Ontario has confirmed it will formally revoke all nine existing Ontario Immigrant Nominee Program (OINP) stream categories on May 30, 2026, under O. Reg. 47/26, an amendment to the Ontario Immigration Act, 2015. This is the most significant structural change to the OINP in the program's history, and the implications for immigration professionals advising business clients are both immediate and strategic.
If you have active files, open Expressions of Interest, or clients planning to enter through an Ontario business pathway in 2026, the next three weeks matter.
What Is Changing
Effective May 30, 2026, every current OINP stream category will cease to exist in its present form. The full list of revoked categories under O. Reg. 47/26 is:
- Foreign Worker Category
- International Student with Job Offer Category
- In-Demand Skills Category
- Human Capital Priorities Category
- Skilled Trades Category
- Masters Graduate Category
- PhD Graduate Category
- French-Speaking Skilled Worker Category
- Entrepreneur Category
The regulatory framework for this overhaul was established in March 2026, when Ontario amended Regulation 421/17 to give the Minister authority to create and remove OINP streams. That amendment became the legal foundation for the full program redesign now taking effect.

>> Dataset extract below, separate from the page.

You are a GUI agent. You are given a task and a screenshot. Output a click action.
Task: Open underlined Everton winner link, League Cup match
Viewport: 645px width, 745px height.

Ontario has been operating at a record invitation pace throughout April 2026, issuing draws across all regions and occupation categories, in part to maximize use of its 14,119 provincial nomination allocation before the streams are formally revoked. The official source for OINP program updates, including all April and May draw activity, is the 2026 OINP Program Updates page on ontario.ca.
What This Means for Business Immigration File Strategy
For immigration professionals whose clients are pursuing Ontario-based pathways, the May 30 revocation creates three distinct file-strategy considerations.
1. Active Entrepreneur Category Files
The OINP Entrepreneur Category formally closes as part of this revocation. Any client who received a Notification of Interest or is partway through an Entrepreneur stream application should have their file status reviewed immediately. Ontario has not confirmed how existing applications in progress will be treated once the category is formally revoked. If there is an opportunity to advance the file before May 30, it should be assessed now.
2. EOI Profile Uncertainty
Ontario has not yet released transitional rules confirming whether existing Expression of Interest profiles will be migrated into the new system, require re-registration, or be withdrawn on May 30. Clients with active EOI profiles should be advised of this uncertainty. Assuming continuity is a file risk. The practical guidance is to monitor the official OINP updates page closely for any announcement on EOI transition mechanics.
3. The Replacement System Creates a Strategic Window
Ontario's planned Phase 1 restructuring consolidates the Employer Job Offer streams into a single pathway with two tiers (TEER 0-3 and TEER 4-5), expected to launch around May 30. Phase 2, anticipated later in 2026, is expected to introduce a redesigned Entrepreneur stream alongside pathways for priority healthcare workers and exceptional talent.
The redesigned Entrepreneur pathway will almost certainly carry tighter business viability standards than the existing category. The provincial direction across Canada in 2026 has been toward stronger enforcement of business execution requirements, not weaker ones. Advisors who position their clients for this environment now, with properly structured business plans and documented execution capability, will have a material advantage when the new stream opens.
This is also a moment to revisit federal alternatives for Ontario-based entrepreneurs. The C11 Significant Benefit Work Permit and the ICT Intra-Company Transfer pathway remain fully operational and are not subject to provincial stream revocation. For clients with the right business profile, these federal pathways may offer a more predictable runway while Ontario's new entrepreneur pathway takes shape.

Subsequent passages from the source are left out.